TASK DIRECTIONS - Could you transcribe the whole listing, keeping every line exactly the same?

═══ RECORDS TO USE ═══

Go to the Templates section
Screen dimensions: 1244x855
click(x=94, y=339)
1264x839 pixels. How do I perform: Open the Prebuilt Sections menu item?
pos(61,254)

═══

FINAL ANSWER -
Go to the Templates section
Screen dimensions: 1244x855
click(x=94, y=339)
1264x839 pixels. How do I perform: Open the Prebuilt Sections menu item?
pos(61,254)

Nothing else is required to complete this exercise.